Many people believe they can only reduce their weight through intense physical exercise. That is not true. Walking sounds easy, but it helps you lose weight if done correctly!
There is an equation to make weight loss work by walking. This equation is: Walking + proper diet = weight loss. It is no secret that intense physical exercise burns more calories than walking. Which leads us to the following question: Why is walking effective for weight loss? Walking burns fat without tiring the body too much.
Walking is such a simple habit that remarkably impacts health and weight. Include daily walking on your must-do list for at least 21 days. After three weeks, you will be amazed at the impact on your body and mind.
1 – A daily 30-minute walk increases T-cell activity and other immune system markers. 2 – A significant benefit of walking is improved posture. Movement strengthens muscles, and therefore posture improves naturally. And it also relieves back pain. 3 – Walking helps keep joints flexible. Without exercise, the muscles weaken. “Those who rest get rusty” is a famous and often-repeated saying.
4 – Walking has stimulating effects on the brain, especially on memory performance. It is also a great way to clear the mind, let thoughts wander, or enjoy the moment. 5 – Walking, particularly in a park – among trees, flowers, and birds – reduces your stress level. 6 – Walking stimulates fat burning. Movement wonderfully stimulates metabolism. 7 – Regular walks reduce the number of falls in older people. So stay active, regardless of age.
A study of 38,000 walkers showed that the most frequent walkers had the lowest mortality rates.
When is the best time to take a walk? Right after you wake up, before breakfast. Since the body has no carbohydrates available to generate energy, walking on an empty stomach is ideal for stimulating fat burning, which is beneficial for weight loss. In the morning, most people also have the most excellent willpower and make the best decisions.

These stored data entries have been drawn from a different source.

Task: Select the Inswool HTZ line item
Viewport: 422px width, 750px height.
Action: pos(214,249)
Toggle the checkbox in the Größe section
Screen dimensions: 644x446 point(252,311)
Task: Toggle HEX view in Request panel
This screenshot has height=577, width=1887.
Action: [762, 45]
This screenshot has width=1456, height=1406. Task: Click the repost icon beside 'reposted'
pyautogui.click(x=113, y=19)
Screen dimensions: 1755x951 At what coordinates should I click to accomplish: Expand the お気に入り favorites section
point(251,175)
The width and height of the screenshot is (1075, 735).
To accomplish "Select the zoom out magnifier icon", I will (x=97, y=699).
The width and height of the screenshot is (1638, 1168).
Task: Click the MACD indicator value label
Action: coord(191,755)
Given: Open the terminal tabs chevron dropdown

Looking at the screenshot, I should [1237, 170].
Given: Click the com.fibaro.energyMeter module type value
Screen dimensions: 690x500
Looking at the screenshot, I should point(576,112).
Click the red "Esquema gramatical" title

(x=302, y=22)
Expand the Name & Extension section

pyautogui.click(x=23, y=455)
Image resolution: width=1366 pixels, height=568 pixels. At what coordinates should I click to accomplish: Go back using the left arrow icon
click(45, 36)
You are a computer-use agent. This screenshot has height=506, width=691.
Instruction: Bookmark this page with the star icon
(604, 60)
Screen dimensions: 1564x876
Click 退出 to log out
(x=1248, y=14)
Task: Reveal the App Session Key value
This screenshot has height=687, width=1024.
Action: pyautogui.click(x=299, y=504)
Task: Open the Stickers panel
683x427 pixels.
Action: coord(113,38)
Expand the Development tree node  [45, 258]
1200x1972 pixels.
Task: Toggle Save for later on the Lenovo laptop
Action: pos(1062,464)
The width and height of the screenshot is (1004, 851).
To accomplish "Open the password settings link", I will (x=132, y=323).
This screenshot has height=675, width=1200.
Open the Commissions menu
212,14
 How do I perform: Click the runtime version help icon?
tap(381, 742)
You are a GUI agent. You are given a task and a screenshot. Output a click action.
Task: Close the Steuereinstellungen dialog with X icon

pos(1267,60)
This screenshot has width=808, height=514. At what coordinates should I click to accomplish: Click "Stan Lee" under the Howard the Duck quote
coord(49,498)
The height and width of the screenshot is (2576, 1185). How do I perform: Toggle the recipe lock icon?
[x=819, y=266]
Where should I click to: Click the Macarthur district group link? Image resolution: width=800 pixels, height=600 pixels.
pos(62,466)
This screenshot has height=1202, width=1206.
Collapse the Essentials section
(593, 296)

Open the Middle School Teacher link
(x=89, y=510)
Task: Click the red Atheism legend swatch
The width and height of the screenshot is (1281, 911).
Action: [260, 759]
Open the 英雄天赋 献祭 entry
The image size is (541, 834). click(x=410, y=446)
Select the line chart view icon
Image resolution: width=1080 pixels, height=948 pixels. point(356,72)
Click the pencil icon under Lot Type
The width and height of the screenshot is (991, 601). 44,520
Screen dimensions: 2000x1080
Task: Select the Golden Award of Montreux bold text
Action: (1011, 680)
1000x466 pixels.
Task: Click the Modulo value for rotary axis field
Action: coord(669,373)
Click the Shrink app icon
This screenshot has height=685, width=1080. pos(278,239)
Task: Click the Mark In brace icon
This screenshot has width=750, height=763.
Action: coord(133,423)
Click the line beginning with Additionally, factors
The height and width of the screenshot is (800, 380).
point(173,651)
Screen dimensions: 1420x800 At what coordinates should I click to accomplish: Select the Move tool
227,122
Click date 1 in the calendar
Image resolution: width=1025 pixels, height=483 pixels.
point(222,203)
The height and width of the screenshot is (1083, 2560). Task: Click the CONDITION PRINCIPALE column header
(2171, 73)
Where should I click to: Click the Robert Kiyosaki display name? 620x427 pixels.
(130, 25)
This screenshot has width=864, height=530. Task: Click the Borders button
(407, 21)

Physical activity is positive in any case. Even if you think your progress is slow compared to those who run or do more intense training, it will be equally beneficial. If you are new to healthy lifestyle habits, start walking rather than running, because of the lesser impact on your joints. Experts recommend walking up to 6,000 steps per day to improve health, and 10,000 steps per day to lose weight.